Exercise details
Copy out the lines below word for word, beginning with the line that contains "Task: Open the saved password key icon" and ending after the line that contains "[x=457, y=170]".

Excerpted records
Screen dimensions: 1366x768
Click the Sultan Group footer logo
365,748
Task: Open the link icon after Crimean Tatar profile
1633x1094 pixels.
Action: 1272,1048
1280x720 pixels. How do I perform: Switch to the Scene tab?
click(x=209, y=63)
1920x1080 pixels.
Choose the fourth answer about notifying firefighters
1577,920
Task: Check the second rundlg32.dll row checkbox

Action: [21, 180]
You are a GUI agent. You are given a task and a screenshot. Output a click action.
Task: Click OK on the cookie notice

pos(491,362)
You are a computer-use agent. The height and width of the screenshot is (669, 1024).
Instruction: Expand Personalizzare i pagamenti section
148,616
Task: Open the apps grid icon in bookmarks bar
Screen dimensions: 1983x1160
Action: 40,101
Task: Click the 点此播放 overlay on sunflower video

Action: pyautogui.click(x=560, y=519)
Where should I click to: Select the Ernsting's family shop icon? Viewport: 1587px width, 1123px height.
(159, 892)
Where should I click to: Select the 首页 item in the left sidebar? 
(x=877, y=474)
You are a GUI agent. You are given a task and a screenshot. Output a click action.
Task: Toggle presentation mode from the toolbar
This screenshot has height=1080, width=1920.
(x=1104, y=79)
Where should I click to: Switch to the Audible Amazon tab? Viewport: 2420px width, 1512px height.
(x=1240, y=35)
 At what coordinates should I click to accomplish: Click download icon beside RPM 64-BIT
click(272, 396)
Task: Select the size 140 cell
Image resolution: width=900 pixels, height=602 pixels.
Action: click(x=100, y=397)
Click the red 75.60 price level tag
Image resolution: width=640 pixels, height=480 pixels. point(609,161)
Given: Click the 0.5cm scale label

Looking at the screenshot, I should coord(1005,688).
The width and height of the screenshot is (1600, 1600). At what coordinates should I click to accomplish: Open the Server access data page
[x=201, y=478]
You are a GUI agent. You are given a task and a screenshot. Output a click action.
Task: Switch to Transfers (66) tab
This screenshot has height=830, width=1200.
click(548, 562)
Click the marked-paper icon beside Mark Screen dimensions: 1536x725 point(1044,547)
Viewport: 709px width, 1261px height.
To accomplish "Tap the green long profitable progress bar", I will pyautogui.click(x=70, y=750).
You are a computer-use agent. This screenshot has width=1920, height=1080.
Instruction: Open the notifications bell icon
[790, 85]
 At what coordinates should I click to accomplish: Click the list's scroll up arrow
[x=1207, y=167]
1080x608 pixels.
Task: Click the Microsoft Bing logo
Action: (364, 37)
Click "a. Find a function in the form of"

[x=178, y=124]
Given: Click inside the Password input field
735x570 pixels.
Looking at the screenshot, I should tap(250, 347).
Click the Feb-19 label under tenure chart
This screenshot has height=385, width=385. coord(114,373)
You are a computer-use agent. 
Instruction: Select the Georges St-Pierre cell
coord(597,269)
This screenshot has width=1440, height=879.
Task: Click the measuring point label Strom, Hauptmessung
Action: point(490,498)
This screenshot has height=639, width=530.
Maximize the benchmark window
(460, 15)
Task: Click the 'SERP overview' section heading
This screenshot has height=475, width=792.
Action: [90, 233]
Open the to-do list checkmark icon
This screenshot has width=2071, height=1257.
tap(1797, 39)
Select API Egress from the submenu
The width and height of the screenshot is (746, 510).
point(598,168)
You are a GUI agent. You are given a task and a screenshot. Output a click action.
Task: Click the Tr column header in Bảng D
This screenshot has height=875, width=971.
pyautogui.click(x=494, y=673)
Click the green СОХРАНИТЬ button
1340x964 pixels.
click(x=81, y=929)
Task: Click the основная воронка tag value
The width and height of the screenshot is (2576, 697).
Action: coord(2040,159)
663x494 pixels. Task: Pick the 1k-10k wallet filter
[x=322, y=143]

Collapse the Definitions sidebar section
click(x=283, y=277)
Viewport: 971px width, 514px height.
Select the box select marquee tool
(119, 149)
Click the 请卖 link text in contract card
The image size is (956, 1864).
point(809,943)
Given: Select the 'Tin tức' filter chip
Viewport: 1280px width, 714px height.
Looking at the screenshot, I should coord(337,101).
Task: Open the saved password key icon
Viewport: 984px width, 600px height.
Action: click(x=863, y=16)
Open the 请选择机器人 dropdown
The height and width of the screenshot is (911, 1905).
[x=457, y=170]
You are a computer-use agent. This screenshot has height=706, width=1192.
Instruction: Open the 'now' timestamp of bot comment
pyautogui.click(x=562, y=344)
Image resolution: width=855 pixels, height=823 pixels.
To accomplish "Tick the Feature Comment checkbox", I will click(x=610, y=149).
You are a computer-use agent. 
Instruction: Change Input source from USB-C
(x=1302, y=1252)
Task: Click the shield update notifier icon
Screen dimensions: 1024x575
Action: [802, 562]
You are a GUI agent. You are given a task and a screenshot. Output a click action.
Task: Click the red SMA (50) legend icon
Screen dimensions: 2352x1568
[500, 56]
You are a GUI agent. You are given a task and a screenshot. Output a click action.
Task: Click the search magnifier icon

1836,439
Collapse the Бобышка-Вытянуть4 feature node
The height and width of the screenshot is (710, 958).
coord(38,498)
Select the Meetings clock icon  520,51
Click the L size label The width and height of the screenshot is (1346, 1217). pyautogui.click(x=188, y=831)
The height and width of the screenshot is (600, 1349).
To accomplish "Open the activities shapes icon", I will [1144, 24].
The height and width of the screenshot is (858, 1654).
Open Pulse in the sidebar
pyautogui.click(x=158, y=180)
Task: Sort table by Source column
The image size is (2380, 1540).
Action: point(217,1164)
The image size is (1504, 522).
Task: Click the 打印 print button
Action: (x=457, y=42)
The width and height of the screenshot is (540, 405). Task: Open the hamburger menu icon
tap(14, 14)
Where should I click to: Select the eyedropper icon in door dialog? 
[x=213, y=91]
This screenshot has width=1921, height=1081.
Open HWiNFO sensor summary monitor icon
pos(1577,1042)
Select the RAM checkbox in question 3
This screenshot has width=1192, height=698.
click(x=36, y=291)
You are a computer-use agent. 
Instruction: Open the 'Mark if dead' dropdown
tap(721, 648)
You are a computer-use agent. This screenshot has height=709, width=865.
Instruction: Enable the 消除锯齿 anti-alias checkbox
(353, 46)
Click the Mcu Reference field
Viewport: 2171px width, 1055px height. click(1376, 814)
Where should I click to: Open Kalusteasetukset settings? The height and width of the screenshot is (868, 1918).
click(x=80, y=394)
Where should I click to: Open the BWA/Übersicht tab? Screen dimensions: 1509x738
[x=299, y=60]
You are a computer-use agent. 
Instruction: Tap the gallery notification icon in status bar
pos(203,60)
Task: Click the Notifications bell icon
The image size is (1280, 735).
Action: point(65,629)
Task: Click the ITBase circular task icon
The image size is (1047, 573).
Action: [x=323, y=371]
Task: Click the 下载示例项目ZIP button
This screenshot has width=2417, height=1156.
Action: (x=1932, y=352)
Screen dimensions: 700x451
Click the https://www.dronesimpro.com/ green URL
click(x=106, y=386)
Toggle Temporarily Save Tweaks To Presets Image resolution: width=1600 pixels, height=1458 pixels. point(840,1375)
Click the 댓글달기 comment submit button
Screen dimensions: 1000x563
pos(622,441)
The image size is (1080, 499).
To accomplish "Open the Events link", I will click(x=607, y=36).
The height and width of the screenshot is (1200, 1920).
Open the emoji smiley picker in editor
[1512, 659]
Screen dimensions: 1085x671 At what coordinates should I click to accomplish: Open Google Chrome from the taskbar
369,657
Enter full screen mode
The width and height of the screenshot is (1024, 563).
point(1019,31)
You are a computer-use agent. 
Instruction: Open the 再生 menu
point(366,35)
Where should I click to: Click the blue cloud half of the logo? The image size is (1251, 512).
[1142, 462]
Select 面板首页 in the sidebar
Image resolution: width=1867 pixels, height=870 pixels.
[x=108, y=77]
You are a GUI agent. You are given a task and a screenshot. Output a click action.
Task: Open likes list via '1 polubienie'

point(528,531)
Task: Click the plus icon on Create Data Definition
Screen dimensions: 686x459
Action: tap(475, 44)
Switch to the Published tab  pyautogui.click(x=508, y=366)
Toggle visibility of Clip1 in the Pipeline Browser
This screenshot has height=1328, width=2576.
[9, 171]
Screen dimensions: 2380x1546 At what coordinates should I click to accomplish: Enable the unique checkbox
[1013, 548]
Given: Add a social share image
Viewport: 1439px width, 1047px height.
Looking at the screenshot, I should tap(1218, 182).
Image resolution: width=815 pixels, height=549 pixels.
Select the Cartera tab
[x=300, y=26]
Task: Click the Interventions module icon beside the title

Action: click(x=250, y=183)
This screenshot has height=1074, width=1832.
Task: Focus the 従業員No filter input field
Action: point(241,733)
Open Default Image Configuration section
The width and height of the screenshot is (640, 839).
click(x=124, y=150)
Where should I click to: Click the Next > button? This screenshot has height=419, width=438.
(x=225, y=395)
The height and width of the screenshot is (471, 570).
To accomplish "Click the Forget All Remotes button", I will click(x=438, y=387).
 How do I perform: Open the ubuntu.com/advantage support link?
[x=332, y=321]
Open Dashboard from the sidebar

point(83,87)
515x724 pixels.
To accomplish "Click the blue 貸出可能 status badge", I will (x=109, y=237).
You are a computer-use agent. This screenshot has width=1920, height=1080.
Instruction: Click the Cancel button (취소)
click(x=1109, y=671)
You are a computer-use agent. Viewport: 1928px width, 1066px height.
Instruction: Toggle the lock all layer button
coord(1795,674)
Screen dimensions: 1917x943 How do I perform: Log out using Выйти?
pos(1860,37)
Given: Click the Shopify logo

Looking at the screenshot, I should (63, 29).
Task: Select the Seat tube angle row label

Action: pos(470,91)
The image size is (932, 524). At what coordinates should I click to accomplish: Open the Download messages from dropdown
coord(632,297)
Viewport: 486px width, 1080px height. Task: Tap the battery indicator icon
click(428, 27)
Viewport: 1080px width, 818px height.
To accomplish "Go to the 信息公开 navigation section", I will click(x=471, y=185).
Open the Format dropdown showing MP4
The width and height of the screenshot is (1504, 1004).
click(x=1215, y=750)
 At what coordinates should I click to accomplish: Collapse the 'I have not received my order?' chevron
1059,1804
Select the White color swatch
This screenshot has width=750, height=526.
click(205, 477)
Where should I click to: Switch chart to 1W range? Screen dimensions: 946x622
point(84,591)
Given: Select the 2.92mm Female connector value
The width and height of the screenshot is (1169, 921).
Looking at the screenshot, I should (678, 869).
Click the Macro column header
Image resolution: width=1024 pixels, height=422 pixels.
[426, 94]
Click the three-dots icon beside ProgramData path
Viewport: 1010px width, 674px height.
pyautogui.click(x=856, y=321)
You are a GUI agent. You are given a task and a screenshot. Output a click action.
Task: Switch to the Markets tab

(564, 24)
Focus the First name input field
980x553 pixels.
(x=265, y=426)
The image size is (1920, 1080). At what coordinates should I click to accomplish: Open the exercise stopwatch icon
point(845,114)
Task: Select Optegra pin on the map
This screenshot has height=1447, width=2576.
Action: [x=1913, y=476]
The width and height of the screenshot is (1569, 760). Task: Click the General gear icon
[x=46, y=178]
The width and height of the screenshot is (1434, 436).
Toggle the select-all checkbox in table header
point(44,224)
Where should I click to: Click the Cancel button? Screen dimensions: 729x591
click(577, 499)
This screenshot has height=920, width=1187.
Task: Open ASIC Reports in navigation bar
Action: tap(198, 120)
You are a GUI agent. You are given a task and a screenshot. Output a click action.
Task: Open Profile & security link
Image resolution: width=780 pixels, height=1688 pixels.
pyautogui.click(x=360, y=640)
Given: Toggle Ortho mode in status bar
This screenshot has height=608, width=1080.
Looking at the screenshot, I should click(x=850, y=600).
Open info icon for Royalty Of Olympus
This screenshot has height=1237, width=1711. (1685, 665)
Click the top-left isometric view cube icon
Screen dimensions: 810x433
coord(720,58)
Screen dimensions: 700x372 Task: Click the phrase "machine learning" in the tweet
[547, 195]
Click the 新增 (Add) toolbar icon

Worked answer
Task: Open the saved password key icon
Viewport: 984px width, 600px height.
Action: click(x=863, y=16)
Open the 请选择机器人 dropdown
The height and width of the screenshot is (911, 1905).
[x=457, y=170]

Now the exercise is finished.